How do we approach the young infant presenting with loose stools?
As in any case, a thorough and detailed history is important, related to stool pattern, any pointers to the baby being unwell, exposure to infection and feed pattern as well as the weight gain pattern. If the family is bottle feeding (using expressed milk or formula milk) for any reason, it is important to confirm if the sterilization (of the breast pump as well as the feeding bottle), is being done properly. If expressed milk is used, we need to verify if the milk is stored as per guidelines. Do remind the family that thawed milk should not be frozen again, and once thawed, the milk has to be consumed within 24 hours if kept refrigerated.
If there is any family member who is unwell (viral infections, diarrhoeal episodes, food poisoning, dysentery, etc.,), we should educate them on proper handwashing and food hygiene practices to avoid spreading to the baby. In these cases, there is a possibility of the baby being infected and the decision-making will depend on how well the baby is, and the nature of the loose stools. In these cases, there may be some justification for screening the baby for infections, and testing the stool (for pathogens associated with dysentery). However, antibiotics are only needed if there are systemic signs of sepsis.
Urinary tract infections can present with loose watery stools, irritability as well as failure to thrive, with or without fever. So, if you are concerned about the well-being of the baby, consider a midstream sample (or catheter sample) for urine routine and culture-please avoid a bag urine sample for urine culture as that will likely be contaminated and will confuse the decision-making process.
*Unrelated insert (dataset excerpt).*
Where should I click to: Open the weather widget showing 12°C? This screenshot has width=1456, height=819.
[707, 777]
If the baby is thriving, is clinically well and the loose frequent stools are associated with frothy stools in a colicky baby (suggesting lactose intolerance), there is no need to perform stool culture or stool-reducing sugar. Assume this is related to the physiologic (exaggerated) lactose intolerance as detailed above.
In these cases, it is important to reassure the parents that stool frequency of even 10-12 times a day is common in breastfed babies, and both a green color and a little mucus in the stool are acceptable provided the baby is well. Teach the family to monitor the baby for concerns like reduced activity, poor feeding, and lethargy so they can come for an immediate review of concerns. Teach them the proper care of the nappy area so we can avoid nappy rash (will share the blog related to the same). It is important to educate the parents from the beginning to avoid overfeeding. It is important to get the cues right and not to push the baby to complete the feed volume.
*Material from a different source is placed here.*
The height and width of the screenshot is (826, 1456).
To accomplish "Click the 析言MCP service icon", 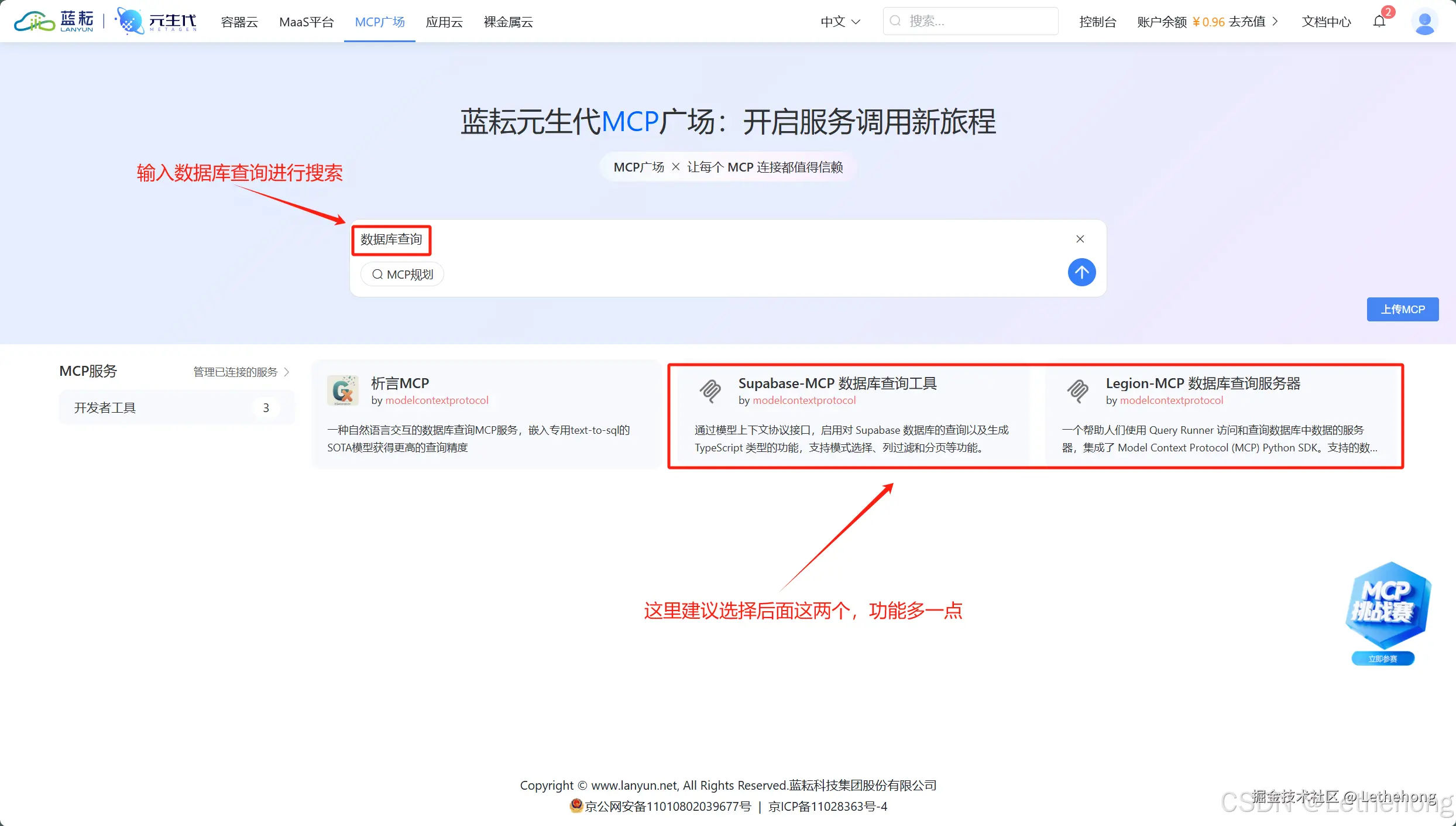I will click(x=342, y=390).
Overfeeding can happen even with breastfeeding. In the first 7-10 days, we expect the baby to feed almost every 2 hours-this is because the milk production is increasing, the baby has a small stomach and the volume is gradually increasing. Unless we try to space, babies keep persisting with the pattern they are used to, and since the milk output has increased, they get excessive milk at a high frequency (and the features detailed above). The babies also have an active gastrocolic-reflex, and remind the parents that the more often they feed, the more often they pass stools. In case the baby is on partial or full formula feeds, we could consider a lower lactose-containing infant formula (like the comfort formulations), but there should be no disruption of breastfeeding. And we should never consider introducing formula milk in exclusive breastfeeding babies in any case (reduce the lactose load by the measures described above, there is no need to reduce it in the milk in breastfed babies as the benefits of exclusive breastfeeding are immense).
In most of these babies, the stool pattern will stabilize and improve over a week to two weeks, and the above changes (in feed frequency, volume and spacing) will likely improve the colic related symptoms and nappy rash. There is no role for lactase enzyme (drops) here as the babies are not lacking lactase enzyme but are relatively deficient (a simple reduction in the load should be adequate).
Please note that broad-spectrum antibiotics given orally have a huge negative impact on their gut microbiota, and this could impact their long-term health. It could also make the parents more worried and could disrupt exclusive breastfeeding. As I mentioned at the outset, the parents messaging me mention their baby is started on Taxim or even Ofloxacin in this situations-most of these are in the Indian scenario. Ofloxacin is not recommended in neonates or young infants unless you have a serious infection with a resistant organism (usually in intensive care settings). Growing ESBL (extended-spectrum beta-lactamase) E Coli in the stool culture (which was not indicated in the first place) is not an indication to use this potent antibiotic.